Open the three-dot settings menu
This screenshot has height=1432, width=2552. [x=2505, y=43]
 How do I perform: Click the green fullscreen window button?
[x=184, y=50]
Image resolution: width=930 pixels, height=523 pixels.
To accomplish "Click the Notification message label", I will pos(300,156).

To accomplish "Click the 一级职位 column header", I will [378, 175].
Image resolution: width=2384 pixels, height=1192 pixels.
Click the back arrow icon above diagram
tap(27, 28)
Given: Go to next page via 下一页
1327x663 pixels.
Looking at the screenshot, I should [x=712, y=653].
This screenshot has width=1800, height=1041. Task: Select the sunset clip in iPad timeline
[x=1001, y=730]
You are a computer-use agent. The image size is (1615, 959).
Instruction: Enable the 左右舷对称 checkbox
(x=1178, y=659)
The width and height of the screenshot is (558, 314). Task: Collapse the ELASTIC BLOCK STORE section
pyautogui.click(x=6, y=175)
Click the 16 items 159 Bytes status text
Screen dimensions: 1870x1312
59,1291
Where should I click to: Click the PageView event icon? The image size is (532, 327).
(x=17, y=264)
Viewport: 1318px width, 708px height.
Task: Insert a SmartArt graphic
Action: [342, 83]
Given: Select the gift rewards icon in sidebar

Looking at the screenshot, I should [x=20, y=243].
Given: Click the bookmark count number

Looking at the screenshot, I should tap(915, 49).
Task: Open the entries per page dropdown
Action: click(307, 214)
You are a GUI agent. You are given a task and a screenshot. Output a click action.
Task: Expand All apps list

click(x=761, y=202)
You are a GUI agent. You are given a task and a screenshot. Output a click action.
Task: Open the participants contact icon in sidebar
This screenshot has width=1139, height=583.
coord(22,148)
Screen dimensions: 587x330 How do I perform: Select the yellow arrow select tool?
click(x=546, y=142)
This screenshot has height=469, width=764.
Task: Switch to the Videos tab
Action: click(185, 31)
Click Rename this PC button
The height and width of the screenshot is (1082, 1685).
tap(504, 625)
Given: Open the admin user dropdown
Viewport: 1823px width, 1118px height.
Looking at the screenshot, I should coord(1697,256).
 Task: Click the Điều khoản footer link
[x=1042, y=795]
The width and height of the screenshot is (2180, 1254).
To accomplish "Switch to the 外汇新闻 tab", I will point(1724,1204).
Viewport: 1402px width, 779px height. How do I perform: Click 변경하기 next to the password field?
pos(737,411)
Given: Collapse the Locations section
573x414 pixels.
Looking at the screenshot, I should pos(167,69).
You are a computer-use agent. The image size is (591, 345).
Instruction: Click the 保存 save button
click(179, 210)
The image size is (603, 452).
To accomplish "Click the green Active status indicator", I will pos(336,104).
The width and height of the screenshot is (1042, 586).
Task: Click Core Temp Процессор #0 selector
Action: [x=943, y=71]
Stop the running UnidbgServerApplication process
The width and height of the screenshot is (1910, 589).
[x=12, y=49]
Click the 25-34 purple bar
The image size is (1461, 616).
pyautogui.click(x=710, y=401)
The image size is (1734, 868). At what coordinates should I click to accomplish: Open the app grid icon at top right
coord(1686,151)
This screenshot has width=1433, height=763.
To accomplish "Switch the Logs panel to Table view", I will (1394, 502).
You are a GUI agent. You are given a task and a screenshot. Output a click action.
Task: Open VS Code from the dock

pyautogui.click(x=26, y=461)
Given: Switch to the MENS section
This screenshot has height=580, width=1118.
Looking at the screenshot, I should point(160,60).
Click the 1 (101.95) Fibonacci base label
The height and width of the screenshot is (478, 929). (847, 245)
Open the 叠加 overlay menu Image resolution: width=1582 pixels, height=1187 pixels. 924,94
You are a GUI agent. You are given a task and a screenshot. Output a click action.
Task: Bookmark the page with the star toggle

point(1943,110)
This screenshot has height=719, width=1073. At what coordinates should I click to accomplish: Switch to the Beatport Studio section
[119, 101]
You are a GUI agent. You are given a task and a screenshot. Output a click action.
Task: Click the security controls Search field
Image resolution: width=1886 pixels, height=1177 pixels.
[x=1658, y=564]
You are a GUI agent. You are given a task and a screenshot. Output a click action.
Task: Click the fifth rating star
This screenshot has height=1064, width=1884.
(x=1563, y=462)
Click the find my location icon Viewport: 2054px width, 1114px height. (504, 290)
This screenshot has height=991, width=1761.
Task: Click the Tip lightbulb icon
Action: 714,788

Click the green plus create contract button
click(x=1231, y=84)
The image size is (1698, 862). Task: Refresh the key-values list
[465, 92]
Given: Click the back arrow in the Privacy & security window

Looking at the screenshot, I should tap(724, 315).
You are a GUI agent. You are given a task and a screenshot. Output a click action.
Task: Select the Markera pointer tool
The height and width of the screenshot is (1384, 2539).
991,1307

◇ ◇ ◇ ◇

TASK TO CARRY OUT ▸ Each entry in the data must be copied exactly.

RESPONSE TO THE EXERCISE ▸
Open the three-dot settings menu
This screenshot has height=1432, width=2552. [x=2505, y=43]
 How do I perform: Click the green fullscreen window button?
[x=184, y=50]
Image resolution: width=930 pixels, height=523 pixels.
To accomplish "Click the Notification message label", I will pos(300,156).

To accomplish "Click the 一级职位 column header", I will [378, 175].
Image resolution: width=2384 pixels, height=1192 pixels.
Click the back arrow icon above diagram
tap(27, 28)
Given: Go to next page via 下一页
1327x663 pixels.
Looking at the screenshot, I should [x=712, y=653].
This screenshot has width=1800, height=1041. Task: Select the sunset clip in iPad timeline
[x=1001, y=730]
You are a computer-use agent. The image size is (1615, 959).
Instruction: Enable the 左右舷对称 checkbox
(x=1178, y=659)
The width and height of the screenshot is (558, 314). Task: Collapse the ELASTIC BLOCK STORE section
pyautogui.click(x=6, y=175)
Click the 16 items 159 Bytes status text
Screen dimensions: 1870x1312
59,1291
Where should I click to: Click the PageView event icon? The image size is (532, 327).
(x=17, y=264)
Viewport: 1318px width, 708px height.
Task: Insert a SmartArt graphic
Action: [342, 83]
Given: Select the gift rewards icon in sidebar

Looking at the screenshot, I should [x=20, y=243].
Given: Click the bookmark count number

Looking at the screenshot, I should tap(915, 49).
Task: Open the entries per page dropdown
Action: click(307, 214)
You are a GUI agent. You are given a task and a screenshot. Output a click action.
Task: Expand All apps list

click(x=761, y=202)
You are a GUI agent. You are given a task and a screenshot. Output a click action.
Task: Open the participants contact icon in sidebar
This screenshot has width=1139, height=583.
coord(22,148)
Screen dimensions: 587x330 How do I perform: Select the yellow arrow select tool?
click(x=546, y=142)
This screenshot has height=469, width=764.
Task: Switch to the Videos tab
Action: click(185, 31)
Click Rename this PC button
The height and width of the screenshot is (1082, 1685).
tap(504, 625)
Given: Open the admin user dropdown
Viewport: 1823px width, 1118px height.
Looking at the screenshot, I should coord(1697,256).
 Task: Click the Điều khoản footer link
[x=1042, y=795]
The width and height of the screenshot is (2180, 1254).
To accomplish "Switch to the 外汇新闻 tab", I will point(1724,1204).
Viewport: 1402px width, 779px height. How do I perform: Click 변경하기 next to the password field?
pos(737,411)
Given: Collapse the Locations section
573x414 pixels.
Looking at the screenshot, I should pos(167,69).
You are a computer-use agent. The image size is (591, 345).
Instruction: Click the 保存 save button
click(179, 210)
The image size is (603, 452).
To accomplish "Click the green Active status indicator", I will pos(336,104).
The width and height of the screenshot is (1042, 586).
Task: Click Core Temp Процессор #0 selector
Action: [x=943, y=71]
Stop the running UnidbgServerApplication process
The width and height of the screenshot is (1910, 589).
[x=12, y=49]
Click the 25-34 purple bar
The image size is (1461, 616).
pyautogui.click(x=710, y=401)
The image size is (1734, 868). At what coordinates should I click to accomplish: Open the app grid icon at top right
coord(1686,151)
This screenshot has width=1433, height=763.
To accomplish "Switch the Logs panel to Table view", I will (1394, 502).
You are a GUI agent. You are given a task and a screenshot. Output a click action.
Task: Open VS Code from the dock

pyautogui.click(x=26, y=461)
Given: Switch to the MENS section
This screenshot has height=580, width=1118.
Looking at the screenshot, I should point(160,60).
Click the 1 (101.95) Fibonacci base label
The height and width of the screenshot is (478, 929). (847, 245)
Open the 叠加 overlay menu Image resolution: width=1582 pixels, height=1187 pixels. 924,94
You are a GUI agent. You are given a task and a screenshot. Output a click action.
Task: Bookmark the page with the star toggle

point(1943,110)
This screenshot has height=719, width=1073. At what coordinates should I click to accomplish: Switch to the Beatport Studio section
[119, 101]
You are a GUI agent. You are given a task and a screenshot. Output a click action.
Task: Click the security controls Search field
Image resolution: width=1886 pixels, height=1177 pixels.
[x=1658, y=564]
You are a GUI agent. You are given a task and a screenshot. Output a click action.
Task: Click the fifth rating star
This screenshot has height=1064, width=1884.
(x=1563, y=462)
Click the find my location icon Viewport: 2054px width, 1114px height. (504, 290)
This screenshot has height=991, width=1761.
Task: Click the Tip lightbulb icon
Action: 714,788

Click the green plus create contract button
click(x=1231, y=84)
The image size is (1698, 862). Task: Refresh the key-values list
[465, 92]
Given: Click the back arrow in the Privacy & security window

Looking at the screenshot, I should tap(724, 315).
You are a GUI agent. You are given a task and a screenshot. Output a click action.
Task: Select the Markera pointer tool
The height and width of the screenshot is (1384, 2539).
991,1307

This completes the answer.